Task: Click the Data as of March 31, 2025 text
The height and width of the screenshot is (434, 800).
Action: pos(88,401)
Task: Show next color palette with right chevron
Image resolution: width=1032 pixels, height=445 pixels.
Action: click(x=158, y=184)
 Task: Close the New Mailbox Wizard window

==

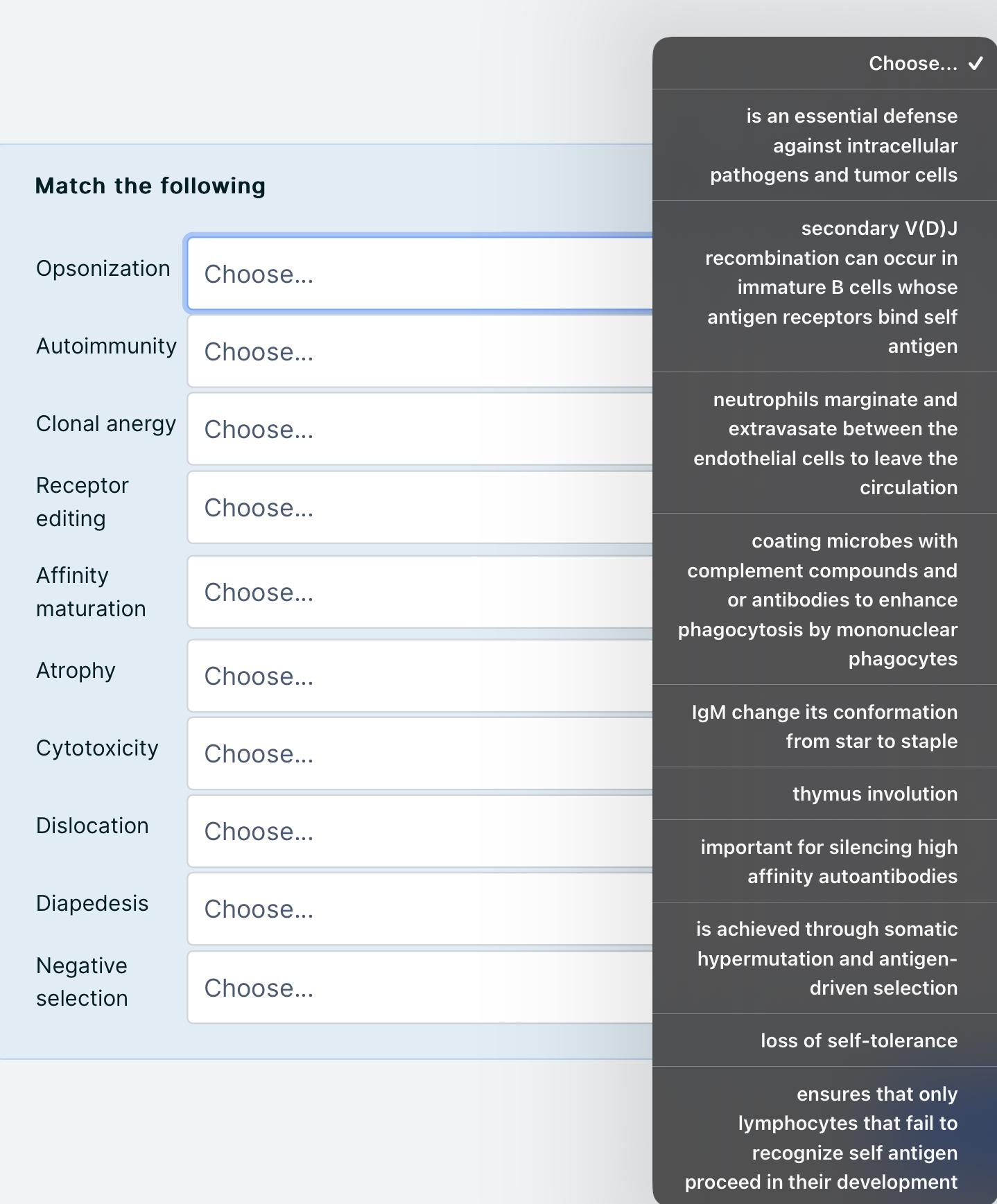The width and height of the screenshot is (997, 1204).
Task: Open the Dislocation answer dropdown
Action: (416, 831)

== What to do ==
Look above for the line with "Task: Show next" and the line with "Task: Close the New Mailbox Wizard window", and reproduce exactly those two lines plus every line between, nothing more.

== Answer ==
Task: Show next color palette with right chevron
Image resolution: width=1032 pixels, height=445 pixels.
Action: click(x=158, y=184)
 Task: Close the New Mailbox Wizard window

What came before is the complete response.